De Koning kan, bij een in
Ministerraad overlegd besluit, al de in artikel 1 bedoelde elementen, zoals zij
op een bepaalde datum vastgesteld zijn, koppelen aan de spilindex die er op
dezelfde datum op toepasselijk is.
Vanaf die
datum wordt artikel 4 toegepast door, in de alinea's 1 en 2 van § 1, de
spilindex 114,20 te vervangen door de spilindex waaraan de elementen bedoeld in
alinea 1 van onderhavig artikel, opnieuw gekoppeld zijn.
Wat
de uitgaven betreft die per jaar of per kwartaal vereffend worden, kan de
Koning deze vooraf aanpassen in de mate die nodig is om ze op het niveau te
brengen dat overeenstemt met de spilindex van toepassing op de in het eerste
lid bedoelde datum.
Art. 6.
De verhoging of de vermindering
wordt toegepast :
1° Voor de uitgaven die per
jaar vereffend worden, met ingang van het burgerlijk jaar dat volgt op de maand
waarvan het indexcijfer van de consumptieprijzen de spilindex bereikt die een
wijziging rechtvaardigt en voor de eerste maal met ingang van het kalenderjaar
dat volgt op de datum van bekendmaking van deze wet in het Belgisch Staatsblad;
2° Voor de uitgaven die per kwartaal
vereffend worden, met ingang van het kalenderkwartaal dat volgt op de maand
waarvan het indexcijfer het cijfer bereikt dat een wijziging rechtvaardigt en
voor de eerste maal met ingang van het kalenderkwartaal dat volgt op de datum
van bekendmaking van deze wet in het Belgisch Staatsblad;
3° in de andere gevallen, vanaf de eerste maand die volgt op
de maand waarvan het indexcijfer het cijfer bereikt dat een wijziging
rechtvaardigt.
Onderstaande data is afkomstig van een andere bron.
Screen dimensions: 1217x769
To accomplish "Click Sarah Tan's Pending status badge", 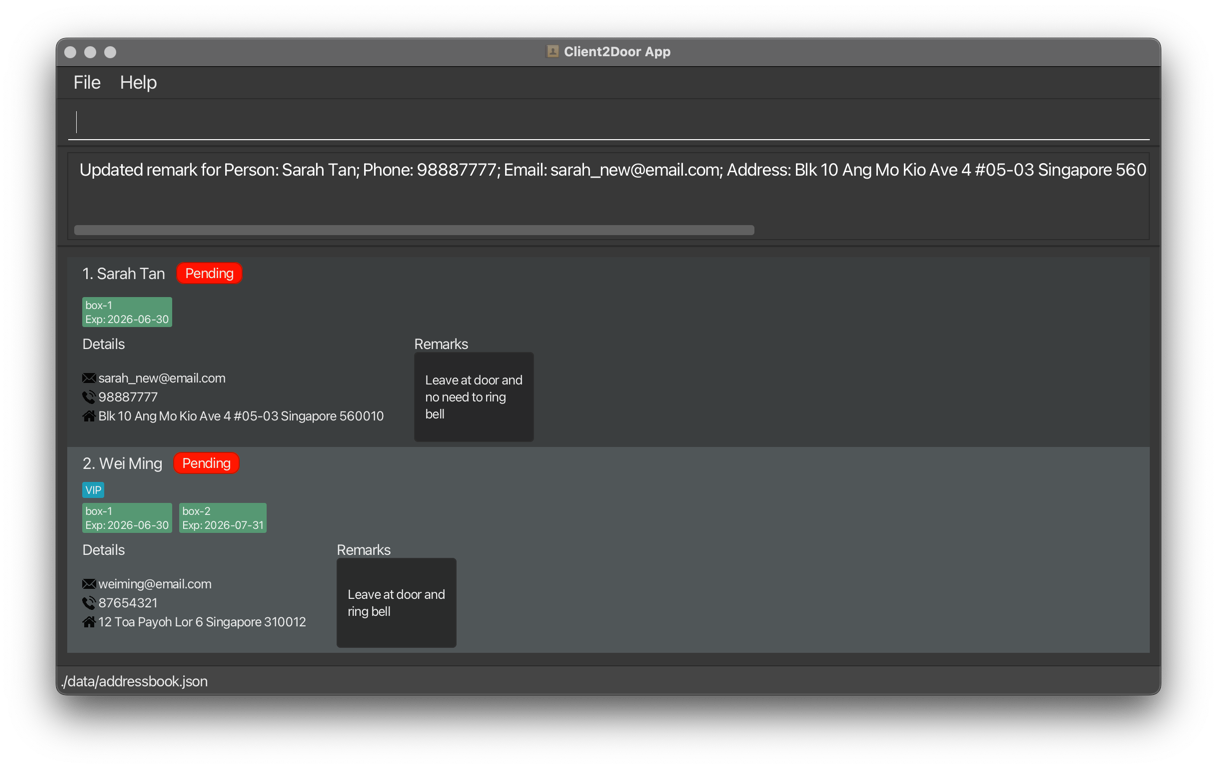I will [x=209, y=273].
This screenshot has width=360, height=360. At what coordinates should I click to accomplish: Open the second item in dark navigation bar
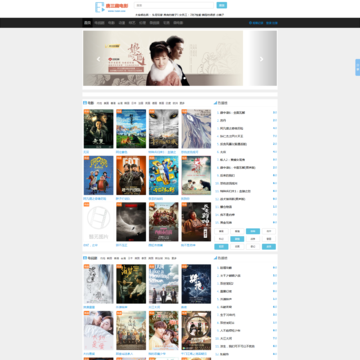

Voor de wedden en lonen bedoeld in artikel 1, § 1, a), 1),
voor de pensioenen, tegemoetkomingen en renten bedoeld in artikel 1, § 1,
a), 2) tot en met 4) in de mate dat deze tijdens de maand die voorafgaat aan de
maand waarop ze betrekking hebben of op de eerste werkdag van de betrokken
maand worden betaald, alsook voor de toelagen, tegemoetkomingen en vergoedingen
bedoeld in artikel 1, § 1, a), 5) en 6), wordt de verhoging of de
vermindering slechts toegepast vanaf de tweede maand volgend op de maand
waarvan het indexcijfer het cijfer bereikt dat een wijziging
rechtvaardigt.
Art. 7.
Diensten van de overheidssector
die op 1 januari 1976 de in artikel 1, § 1, opgesomde uitgaven uitbetalen
volgens een stelsel dat afwijkt van de bepalingen van de wet van 2 augustus
1971 houdende inrichting van een stelsel waarbij de wedden, lonen, pensioenen,
toelagen en tegemoetkomingen ten laste van de openbare schatkist, sommige
sociale uitkeringen, de bezoldigingsgrenzen waarmee rekening dient gehouden bij
de berekening van sommige bijdragen van de sociale zekerheid der arbeiders,
alsmede de verplichtingen op sociaal gebied opgelegd aan de zelfstandigen, aan
het indexcijfer van de consumptieprijzen worden gekoppeld, kunnen dit stelsel
behouden voor zover de betrokken uitgaven gekoppeld zijn aan de schommelingen
van het algemeen indexcijfer der consumptieprijzen van het Rijk overeenkomstig
de modaliteiten bepaald in artikel 4.
(voetnoot 1)
Art. 8.
De wet van 2 augustus 1971
houdende inrichting van een stelsel waarbij de wedden, lonen, pensioenen,
toelagen en tegemoetkomingen ten laste van de openbare schatkist, sommige
sociale uitkeringen, de bezoldigingsgrenzen waarmee rekening dient gehouden bij
de berekening van sommige bijdragen van de sociale zekerheid der arbeiders,
alsmede de verplichtingen op sociaal gebied opgelegd aan de zelfstandigen, aan
het indexcijfer van de consumptieprijzen worden gekoppeld, is niet meer van
toepassing op de uitgaven die onder deze wet vallen.
Art. 9.
De Koning kan de bestaande
wetsbepalingen wijzigen en opheffen om de tekst ervan in overeenstemming te
brengen met de bepalingen van deze wet.
- (1):
Indien aan de in artikel 7
bepaalde voorwaarden niet is voldaan uiterlijk op 1 september 1984, vinden de
andere bepalingen van de wet van 1 maart 1977 van rechtswege toepassing - cfr.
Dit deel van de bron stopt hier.